The point is not that it can be done anyway. Sure, I already know that. The point that it has been done publicly.

@puffinus_puffinus I'm also concerned these students have created and published a framework of tools (as well as the dataset) that cops/feds (or anyone else) could make use of to monitor the fediverse.

Maybe not in Europe as there isn't even anything /that/ controversial here but perhaps in USA and some other more authoritarian countries.

Especially with a large amount of traffic from sex workers indexed where they may be operating in a legal grey area..

@aidalgol @puffinus_puffinus

TBH I wonder if these techniques have /already/ been used in some parts of the World to discourage use of the Fediverse for activism (whilst maybe even tolerating cat pictures, shitposts etc), in places where English or other European languages aren't as widely used and tech workers are dependent on govt/big companies for employment and there is a smaller dataset to go through... >>

@aidalgol @puffinus_puffinus I know this is "tinfoil hat" type theory but I never use language filters and still occasionally browse federated timelines and its interesting which languages *aren't* there as well as which ones are (considering that Mastodon has been Unicode clean for about 2 years so its possible to write in just about any World language on here)

@vfrmedia @puffinus_puffinus Nothing tinfoil hat about anything you said. These are very real threats.

@vfrmedia @aidalgol That's a good point actually. I have put it down to this kind of technology being a more Western thing (America, Europe, Japan and so on) but it's possible there's more to it.

[Rows of pointing data]
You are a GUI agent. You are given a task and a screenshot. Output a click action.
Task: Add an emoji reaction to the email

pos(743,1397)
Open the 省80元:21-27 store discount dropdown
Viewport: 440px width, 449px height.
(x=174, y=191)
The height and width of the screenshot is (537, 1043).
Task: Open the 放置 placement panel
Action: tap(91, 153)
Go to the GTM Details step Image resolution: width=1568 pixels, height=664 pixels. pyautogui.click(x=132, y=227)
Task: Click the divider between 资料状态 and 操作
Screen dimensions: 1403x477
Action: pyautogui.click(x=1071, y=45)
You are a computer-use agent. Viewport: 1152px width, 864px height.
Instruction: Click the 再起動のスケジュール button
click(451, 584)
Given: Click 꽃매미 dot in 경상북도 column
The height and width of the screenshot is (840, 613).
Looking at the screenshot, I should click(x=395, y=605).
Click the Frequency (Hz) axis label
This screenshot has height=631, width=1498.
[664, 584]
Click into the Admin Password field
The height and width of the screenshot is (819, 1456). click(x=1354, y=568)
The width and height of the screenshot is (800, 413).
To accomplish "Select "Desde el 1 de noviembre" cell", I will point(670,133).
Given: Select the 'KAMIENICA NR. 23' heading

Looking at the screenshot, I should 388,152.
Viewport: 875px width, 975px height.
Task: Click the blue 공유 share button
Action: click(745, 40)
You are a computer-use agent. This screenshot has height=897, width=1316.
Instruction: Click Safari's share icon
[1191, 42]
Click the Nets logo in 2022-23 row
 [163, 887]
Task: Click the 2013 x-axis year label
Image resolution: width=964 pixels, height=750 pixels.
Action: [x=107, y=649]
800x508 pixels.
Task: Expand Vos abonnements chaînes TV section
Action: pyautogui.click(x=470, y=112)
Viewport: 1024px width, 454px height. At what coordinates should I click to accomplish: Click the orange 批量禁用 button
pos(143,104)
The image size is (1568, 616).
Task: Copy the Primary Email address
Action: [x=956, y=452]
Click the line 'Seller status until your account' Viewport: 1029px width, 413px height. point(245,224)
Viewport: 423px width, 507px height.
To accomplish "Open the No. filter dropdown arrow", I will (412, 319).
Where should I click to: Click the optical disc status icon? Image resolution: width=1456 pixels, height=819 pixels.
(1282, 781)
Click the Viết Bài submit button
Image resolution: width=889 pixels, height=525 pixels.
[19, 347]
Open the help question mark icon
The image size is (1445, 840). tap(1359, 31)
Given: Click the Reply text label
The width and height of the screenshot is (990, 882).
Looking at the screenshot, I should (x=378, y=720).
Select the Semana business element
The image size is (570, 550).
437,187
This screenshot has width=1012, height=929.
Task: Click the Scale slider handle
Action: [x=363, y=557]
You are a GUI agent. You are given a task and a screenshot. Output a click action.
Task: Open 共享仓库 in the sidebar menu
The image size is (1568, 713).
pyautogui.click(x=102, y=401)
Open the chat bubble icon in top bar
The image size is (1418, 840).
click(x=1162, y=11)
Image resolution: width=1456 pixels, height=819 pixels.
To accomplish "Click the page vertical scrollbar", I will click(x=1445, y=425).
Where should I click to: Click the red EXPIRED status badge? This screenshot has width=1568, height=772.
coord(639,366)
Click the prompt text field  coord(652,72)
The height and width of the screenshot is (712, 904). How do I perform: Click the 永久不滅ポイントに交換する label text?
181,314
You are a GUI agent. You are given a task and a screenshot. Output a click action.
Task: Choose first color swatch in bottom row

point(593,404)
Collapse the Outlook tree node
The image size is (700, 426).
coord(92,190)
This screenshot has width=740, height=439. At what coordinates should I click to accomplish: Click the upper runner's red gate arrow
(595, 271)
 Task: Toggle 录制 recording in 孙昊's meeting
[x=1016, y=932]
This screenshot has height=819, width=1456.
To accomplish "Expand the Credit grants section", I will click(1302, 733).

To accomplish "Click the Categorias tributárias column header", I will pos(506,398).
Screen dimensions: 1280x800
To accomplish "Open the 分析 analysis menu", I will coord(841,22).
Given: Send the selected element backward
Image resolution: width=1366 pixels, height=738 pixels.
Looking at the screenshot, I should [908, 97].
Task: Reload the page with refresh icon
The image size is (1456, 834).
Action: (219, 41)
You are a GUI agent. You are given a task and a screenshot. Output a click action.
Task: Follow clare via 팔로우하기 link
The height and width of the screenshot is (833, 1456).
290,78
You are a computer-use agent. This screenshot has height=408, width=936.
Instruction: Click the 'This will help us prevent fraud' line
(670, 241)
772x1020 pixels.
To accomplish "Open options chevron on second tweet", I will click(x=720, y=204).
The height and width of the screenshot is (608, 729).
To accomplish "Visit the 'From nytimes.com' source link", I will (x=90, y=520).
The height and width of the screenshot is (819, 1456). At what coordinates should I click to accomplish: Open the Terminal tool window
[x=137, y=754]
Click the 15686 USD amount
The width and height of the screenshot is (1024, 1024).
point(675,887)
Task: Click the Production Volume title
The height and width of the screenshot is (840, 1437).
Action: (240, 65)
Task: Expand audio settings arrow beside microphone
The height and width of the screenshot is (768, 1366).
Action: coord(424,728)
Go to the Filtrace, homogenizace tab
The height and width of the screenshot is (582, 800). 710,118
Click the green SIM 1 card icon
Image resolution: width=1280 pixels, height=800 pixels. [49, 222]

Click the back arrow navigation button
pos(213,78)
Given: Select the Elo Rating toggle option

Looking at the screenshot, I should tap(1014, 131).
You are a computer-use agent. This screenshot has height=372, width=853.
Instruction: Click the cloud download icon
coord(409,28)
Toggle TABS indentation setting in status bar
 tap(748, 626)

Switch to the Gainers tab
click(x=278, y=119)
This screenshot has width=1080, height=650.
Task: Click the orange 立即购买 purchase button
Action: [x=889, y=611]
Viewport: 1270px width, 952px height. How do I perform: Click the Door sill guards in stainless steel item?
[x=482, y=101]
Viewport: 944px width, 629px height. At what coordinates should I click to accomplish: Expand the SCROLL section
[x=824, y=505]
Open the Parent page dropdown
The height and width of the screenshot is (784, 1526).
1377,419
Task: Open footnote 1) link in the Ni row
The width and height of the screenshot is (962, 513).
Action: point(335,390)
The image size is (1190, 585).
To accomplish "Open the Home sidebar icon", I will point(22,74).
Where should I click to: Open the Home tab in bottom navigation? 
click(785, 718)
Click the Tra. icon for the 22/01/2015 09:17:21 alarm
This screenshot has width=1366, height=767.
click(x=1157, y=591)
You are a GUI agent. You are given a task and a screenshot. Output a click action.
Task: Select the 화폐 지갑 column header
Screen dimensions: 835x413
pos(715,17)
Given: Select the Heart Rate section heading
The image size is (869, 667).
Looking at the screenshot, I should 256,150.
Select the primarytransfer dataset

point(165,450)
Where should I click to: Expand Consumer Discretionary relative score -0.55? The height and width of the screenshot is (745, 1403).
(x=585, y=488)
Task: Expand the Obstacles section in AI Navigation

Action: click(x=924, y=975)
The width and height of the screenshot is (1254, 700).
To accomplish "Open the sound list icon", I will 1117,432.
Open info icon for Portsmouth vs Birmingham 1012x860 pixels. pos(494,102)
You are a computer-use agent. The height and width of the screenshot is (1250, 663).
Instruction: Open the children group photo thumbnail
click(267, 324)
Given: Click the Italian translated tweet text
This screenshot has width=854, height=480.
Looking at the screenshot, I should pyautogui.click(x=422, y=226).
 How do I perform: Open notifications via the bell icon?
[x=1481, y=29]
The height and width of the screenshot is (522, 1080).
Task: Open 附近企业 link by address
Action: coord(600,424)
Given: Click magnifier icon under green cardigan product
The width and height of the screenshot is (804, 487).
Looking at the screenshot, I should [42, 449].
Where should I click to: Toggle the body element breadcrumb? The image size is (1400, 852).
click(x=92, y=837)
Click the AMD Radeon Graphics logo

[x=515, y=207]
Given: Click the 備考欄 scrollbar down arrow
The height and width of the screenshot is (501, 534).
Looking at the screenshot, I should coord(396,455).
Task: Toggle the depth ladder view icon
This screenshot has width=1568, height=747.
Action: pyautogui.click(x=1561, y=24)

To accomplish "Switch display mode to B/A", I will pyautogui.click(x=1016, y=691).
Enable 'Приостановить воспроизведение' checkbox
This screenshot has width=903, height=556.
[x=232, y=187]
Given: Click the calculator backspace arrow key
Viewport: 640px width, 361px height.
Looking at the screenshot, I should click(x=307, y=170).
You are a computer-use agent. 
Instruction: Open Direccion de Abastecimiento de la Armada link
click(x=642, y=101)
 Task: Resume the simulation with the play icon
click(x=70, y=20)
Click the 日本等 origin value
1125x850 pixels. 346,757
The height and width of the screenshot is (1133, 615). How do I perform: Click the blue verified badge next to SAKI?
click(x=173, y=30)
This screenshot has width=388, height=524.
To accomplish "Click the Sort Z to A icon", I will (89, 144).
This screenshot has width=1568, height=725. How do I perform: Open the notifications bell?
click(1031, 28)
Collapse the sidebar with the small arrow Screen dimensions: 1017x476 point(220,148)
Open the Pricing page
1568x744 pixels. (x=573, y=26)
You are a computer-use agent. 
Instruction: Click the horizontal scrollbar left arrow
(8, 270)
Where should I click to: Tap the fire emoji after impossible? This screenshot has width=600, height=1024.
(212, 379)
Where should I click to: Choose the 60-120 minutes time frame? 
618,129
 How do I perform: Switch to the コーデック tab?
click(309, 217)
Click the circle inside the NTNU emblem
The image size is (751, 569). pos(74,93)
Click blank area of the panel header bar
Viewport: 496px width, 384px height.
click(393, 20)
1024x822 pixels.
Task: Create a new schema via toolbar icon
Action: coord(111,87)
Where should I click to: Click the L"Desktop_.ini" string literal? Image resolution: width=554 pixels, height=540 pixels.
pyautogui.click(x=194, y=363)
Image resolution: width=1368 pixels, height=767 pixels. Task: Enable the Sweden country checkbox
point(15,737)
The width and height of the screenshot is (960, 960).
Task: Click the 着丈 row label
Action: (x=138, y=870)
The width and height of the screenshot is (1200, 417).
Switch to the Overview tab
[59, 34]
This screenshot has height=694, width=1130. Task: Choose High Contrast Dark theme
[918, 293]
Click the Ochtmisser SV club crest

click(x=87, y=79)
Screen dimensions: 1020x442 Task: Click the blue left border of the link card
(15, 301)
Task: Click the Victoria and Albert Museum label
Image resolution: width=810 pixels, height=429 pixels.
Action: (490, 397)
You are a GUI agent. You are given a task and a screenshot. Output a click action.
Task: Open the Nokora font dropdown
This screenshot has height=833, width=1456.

### Direction
According to the thread, for about how long has Mastodon been Unicode clean?

### Written solution
About 2 years.